This is going to be another one of those disturbing stories.

I’m that hypothetical woman. The one that, when someone asks, “Do people get into B**M because of trauma?” and everyone shakes their heads, I duck mine and feel guilty.

I have always been an outlier, my natural proclivities inseparable from the damage of my upbringing. But when I was 21, after being r*ped by a person I thought I could trust, my fe**shes took a darker turn. Before I’d been submissive and willing to endure anything; now I was full of rage, drawn to pain and fear, going to extremes just to feel something. It was around then I was diagnosed with PTSD, and then C-PTSD.

The way I took to edge play was instinctive - my mind recreated the violation, terror and injury of events from my past through S*M and roleplaying, trying to tear open the wounds, to let out the poison where it wasn’t healing right. I channeled a fascination with dangerous men into a fe**sh for the Joker; I asked my partners to threaten me with cap guns, and got into knife play. I compartmentalized my need for sensation and understanding myself into these scenes. Any leftover anger went into exercise, the shooting range, and the rants that I delivered to my therapist.

Eventually, I was not just circling around but wanted to simulate a scene with non-consent. I warned the man who agreed to help that I would probably cry, and scream, and that he would have to check in with me often to make sure I was okay. One rule we agreed to was that I was allowed to hurt him as much as I could.

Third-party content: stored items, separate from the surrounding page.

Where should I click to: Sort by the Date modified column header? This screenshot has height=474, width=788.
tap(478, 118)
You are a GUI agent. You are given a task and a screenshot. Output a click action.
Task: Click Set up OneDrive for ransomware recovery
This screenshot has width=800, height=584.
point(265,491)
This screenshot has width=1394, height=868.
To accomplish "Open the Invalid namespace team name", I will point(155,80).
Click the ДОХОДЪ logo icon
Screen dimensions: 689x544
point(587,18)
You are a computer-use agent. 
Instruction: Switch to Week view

I beat the hell out of him while he patiently endured it, until finally, I wore myself out. I cried for awhile. Then, because I knew I could stop him if I wanted to, I didn’t. It felt like something was being erased. Overwritten.

I’ve been told that this is absolutely the wrong way to go about these things. Hell, maybe it would have made things worse if I were a different person, or he were, or if I weren’t also trying every other thing I knew of to get better. But it was my idea to do it, it felt important at the time, and I feel like it helped. My brain has worked through whatever-it-is - I still enjoy some unusual things, but my craving for adrenaline, sensation and fear no longer drives me.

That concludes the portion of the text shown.